* _TO DO_:
Rewrite the rows that begin at the line containing "617x288 pixels. How" and stop after the line containing "Action: click(447, 506)", changing "Avoid Tolls" to "Avoid Highways" and keeping everything else unchanged.

----

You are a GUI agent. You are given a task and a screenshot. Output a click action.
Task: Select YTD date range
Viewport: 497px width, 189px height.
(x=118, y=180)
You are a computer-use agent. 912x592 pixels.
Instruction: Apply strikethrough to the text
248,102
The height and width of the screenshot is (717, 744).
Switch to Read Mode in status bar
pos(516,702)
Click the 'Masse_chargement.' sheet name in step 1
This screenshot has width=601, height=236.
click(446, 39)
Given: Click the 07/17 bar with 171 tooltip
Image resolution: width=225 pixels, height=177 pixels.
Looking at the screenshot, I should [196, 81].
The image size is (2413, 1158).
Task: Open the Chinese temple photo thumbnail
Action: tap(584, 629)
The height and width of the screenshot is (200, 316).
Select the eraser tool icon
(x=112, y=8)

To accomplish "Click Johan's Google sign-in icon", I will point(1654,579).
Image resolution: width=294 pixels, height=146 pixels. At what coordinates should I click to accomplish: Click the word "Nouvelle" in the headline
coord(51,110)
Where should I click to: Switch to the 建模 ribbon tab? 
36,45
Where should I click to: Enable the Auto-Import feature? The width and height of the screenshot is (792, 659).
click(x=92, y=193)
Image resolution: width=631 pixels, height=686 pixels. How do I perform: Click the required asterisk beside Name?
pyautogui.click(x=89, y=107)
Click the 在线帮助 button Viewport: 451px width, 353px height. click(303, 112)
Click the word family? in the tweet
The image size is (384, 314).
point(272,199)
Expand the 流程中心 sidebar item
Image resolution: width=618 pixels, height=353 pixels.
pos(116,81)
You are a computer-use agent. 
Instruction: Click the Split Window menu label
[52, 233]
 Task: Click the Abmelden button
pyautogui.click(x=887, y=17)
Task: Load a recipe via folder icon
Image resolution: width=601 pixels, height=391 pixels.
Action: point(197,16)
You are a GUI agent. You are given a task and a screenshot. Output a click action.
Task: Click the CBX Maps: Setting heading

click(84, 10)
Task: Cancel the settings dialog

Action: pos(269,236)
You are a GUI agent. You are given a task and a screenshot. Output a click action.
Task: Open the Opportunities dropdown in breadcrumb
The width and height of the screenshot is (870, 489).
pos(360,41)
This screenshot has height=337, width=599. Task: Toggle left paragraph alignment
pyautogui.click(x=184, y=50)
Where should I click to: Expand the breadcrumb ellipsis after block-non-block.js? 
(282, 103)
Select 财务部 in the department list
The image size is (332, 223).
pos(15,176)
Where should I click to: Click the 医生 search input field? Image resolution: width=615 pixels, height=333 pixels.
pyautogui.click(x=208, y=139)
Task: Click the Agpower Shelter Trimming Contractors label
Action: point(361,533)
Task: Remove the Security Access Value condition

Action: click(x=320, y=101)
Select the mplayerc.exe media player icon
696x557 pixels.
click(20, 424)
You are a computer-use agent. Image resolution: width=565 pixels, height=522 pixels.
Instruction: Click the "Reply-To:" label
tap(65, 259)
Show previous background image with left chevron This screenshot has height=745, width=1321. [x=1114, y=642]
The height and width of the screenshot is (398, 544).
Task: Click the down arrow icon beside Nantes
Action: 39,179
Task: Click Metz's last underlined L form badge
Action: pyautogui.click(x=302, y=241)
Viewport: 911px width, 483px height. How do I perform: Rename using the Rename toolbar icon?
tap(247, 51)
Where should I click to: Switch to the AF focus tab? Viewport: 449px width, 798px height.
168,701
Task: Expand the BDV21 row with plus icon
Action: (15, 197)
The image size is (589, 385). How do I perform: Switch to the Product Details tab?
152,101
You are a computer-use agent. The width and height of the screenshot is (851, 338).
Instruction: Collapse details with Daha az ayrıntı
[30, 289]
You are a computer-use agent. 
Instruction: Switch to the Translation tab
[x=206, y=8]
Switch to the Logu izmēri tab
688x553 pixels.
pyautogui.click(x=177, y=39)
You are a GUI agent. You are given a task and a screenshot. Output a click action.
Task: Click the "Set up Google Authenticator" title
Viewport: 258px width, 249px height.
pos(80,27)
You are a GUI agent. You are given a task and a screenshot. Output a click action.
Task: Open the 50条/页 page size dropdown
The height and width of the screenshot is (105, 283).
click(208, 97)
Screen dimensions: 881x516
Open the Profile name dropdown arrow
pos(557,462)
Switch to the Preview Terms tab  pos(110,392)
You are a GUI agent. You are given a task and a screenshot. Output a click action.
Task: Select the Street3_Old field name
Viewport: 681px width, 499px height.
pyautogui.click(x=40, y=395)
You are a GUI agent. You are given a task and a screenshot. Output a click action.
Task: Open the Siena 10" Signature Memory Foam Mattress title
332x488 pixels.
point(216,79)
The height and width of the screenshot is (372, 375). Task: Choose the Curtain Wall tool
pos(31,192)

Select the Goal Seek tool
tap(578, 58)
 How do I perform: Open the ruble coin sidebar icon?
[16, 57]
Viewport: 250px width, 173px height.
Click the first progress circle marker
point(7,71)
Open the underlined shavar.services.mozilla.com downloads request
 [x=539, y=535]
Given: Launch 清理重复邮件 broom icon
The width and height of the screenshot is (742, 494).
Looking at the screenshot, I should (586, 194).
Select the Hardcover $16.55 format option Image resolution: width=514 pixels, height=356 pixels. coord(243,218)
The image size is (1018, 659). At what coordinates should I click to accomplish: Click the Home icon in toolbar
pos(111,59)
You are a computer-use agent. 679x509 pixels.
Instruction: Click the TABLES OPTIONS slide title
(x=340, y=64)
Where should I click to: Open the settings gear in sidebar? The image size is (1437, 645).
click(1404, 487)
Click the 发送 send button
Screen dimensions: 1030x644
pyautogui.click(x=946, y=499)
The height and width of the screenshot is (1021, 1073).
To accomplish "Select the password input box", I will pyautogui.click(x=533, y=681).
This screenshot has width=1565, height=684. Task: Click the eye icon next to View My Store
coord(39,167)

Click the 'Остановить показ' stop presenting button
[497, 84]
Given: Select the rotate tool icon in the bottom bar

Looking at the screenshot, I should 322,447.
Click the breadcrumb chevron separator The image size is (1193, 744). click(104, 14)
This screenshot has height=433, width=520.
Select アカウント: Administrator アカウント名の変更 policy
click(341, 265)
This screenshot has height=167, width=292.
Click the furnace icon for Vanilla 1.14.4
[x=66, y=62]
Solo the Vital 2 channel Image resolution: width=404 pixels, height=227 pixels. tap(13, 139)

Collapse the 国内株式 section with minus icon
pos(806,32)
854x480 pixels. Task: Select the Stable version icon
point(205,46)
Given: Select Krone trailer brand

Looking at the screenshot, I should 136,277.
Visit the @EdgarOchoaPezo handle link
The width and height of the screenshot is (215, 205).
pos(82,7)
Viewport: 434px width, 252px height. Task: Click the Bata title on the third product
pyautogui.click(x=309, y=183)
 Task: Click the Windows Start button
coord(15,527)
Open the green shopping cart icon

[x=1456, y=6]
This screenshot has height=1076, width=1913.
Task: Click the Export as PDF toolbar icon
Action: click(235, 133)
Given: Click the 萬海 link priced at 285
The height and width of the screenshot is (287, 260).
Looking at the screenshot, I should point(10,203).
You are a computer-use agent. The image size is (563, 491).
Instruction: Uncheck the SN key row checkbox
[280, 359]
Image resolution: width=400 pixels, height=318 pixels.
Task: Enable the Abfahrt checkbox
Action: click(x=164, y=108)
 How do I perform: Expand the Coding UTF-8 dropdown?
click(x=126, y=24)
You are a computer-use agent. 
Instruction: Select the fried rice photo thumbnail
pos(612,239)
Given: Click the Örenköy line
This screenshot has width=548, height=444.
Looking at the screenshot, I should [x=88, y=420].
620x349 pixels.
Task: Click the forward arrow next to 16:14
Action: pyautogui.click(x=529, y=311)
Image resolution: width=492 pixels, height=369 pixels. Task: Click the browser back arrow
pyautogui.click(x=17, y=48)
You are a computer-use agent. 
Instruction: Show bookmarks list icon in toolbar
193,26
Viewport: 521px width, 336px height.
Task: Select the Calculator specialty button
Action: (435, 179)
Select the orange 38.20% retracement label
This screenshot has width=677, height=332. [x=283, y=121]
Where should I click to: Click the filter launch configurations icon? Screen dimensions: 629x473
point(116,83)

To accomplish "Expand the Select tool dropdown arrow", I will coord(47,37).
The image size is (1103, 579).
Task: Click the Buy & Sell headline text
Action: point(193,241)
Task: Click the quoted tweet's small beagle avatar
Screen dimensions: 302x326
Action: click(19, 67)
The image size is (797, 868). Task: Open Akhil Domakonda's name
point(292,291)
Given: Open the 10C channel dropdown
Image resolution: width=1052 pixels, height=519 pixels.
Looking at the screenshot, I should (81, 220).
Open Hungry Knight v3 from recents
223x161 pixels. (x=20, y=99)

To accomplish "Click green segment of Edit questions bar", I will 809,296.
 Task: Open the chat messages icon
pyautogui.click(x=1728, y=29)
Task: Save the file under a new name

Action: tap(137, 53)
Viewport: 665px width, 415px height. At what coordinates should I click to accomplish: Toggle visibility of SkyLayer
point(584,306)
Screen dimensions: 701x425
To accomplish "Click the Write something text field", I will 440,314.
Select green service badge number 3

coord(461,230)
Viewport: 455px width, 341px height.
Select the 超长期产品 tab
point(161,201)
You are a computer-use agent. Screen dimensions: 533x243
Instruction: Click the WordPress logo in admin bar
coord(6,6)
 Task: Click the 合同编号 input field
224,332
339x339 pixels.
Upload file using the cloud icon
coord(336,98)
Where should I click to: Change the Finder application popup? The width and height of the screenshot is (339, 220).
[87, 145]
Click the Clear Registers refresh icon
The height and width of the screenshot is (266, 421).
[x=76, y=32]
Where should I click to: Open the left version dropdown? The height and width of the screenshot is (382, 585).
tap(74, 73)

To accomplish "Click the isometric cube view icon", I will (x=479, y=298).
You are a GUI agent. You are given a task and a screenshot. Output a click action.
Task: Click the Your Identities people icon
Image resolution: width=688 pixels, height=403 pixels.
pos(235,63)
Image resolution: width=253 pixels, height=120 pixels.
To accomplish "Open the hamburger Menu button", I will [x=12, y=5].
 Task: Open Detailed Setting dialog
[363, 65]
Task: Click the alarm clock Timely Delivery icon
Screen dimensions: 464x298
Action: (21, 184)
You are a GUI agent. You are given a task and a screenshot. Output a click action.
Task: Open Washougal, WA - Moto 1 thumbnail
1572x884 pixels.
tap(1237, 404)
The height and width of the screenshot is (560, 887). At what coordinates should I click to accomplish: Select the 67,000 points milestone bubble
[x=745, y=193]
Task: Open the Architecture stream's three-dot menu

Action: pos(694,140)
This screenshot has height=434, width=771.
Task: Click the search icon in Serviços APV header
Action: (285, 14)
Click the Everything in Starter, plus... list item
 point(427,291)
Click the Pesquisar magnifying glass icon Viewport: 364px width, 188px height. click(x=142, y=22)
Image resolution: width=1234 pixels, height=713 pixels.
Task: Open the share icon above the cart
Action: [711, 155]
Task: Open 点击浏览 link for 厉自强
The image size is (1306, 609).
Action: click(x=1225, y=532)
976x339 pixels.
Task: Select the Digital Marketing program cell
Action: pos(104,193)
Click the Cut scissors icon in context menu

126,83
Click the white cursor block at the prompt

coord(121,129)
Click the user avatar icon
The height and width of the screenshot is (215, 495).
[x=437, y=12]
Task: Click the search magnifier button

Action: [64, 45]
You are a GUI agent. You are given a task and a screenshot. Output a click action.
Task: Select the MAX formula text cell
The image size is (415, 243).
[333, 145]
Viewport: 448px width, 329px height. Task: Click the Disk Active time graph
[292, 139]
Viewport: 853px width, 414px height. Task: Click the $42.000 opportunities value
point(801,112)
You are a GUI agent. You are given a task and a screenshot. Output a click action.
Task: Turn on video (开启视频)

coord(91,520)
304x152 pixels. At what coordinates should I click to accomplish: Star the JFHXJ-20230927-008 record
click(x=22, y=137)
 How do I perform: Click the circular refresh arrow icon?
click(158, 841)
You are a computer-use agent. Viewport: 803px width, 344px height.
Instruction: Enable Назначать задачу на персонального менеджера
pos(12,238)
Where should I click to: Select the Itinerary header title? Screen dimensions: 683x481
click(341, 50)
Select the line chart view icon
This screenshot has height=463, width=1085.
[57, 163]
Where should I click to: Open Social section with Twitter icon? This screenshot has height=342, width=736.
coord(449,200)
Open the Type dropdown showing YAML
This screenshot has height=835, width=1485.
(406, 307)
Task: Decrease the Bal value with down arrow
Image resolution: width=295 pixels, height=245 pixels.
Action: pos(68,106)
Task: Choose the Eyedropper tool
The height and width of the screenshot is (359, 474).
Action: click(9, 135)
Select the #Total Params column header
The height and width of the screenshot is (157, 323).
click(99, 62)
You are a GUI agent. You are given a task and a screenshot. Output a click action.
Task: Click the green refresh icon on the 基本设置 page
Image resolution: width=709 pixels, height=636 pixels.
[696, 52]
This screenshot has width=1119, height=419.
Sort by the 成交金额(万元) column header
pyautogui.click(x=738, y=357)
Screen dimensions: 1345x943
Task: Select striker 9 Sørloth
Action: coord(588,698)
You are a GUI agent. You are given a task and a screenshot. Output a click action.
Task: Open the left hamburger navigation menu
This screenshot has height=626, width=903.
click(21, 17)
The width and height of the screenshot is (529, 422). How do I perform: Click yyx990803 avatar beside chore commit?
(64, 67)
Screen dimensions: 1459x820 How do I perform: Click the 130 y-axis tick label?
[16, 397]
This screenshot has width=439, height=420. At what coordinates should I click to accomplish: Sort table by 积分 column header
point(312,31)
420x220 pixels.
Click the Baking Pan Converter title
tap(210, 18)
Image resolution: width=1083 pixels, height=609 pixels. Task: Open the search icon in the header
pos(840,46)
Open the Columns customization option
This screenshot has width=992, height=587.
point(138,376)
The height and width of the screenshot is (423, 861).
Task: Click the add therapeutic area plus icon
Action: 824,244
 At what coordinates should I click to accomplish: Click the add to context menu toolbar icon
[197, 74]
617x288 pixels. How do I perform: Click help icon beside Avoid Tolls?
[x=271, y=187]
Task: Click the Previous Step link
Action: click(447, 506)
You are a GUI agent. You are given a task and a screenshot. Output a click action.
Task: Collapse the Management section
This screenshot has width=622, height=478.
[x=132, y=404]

----

* _WRITTEN SOLUTION_:
617x288 pixels. How do I perform: Click help icon beside Avoid Highways?
[x=271, y=187]
Task: Click the Previous Step link
Action: click(447, 506)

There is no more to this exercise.